Во сне ее мучили кошмары: к ней приходила по ночам Лена Кравченко и, глядя на нее своими широко раскрытыми глазами, в которых плясали лунные блики, простирала к ней руки с растопыренными пальцами, словно хотела схватить ее…
Возможно, Лене было неспокойно в том лесу, куда они отвезли ее тело?
После того, как Наташа позвонила Виктору, он подъехал к общежитию и бросил в их окно маленький камешек. Это был условный сигнал, к которому он прибегал всякий раз, когда хотел вызвать Лену или Наташу – никто из вахтеров Виктора так ни разу и не увидел.
Наташа выбежала на улицу, села к нему в машину и, захлебываясь слезами, рассказала, что Лены больше нет, что она умерла несколько часов тому назад после того, как ей неудачно сделали аборт.
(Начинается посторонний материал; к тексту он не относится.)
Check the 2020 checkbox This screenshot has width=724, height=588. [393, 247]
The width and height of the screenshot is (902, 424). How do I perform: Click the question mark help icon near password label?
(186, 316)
И что она, Наташа, вымыв комнату и уложив в большой пакет все, что осталось от операции и даже ночную сорочку Лены, спрятала это вместе с ее телом под кровать… Она целовала руки Виктору, умоляла его помочь ей вынести тело Лены из общежития и избавиться от него, чтобы забыть об этом кошмаре; говорила, давясь от рыданий, что она здесь совершенно ни при чем, что она отговаривала Лену от встречи с этой акушеркой, советовала ей обратиться к врачу, лечь в больницу, где ей легально сделают операцию… Но Лена из страха, что об этом узнают в училище, пошла на то, чтобы встретиться с какойто сомнительной особой, пользующей за умеренную плату и остальных “залетевших” девчонок из училища…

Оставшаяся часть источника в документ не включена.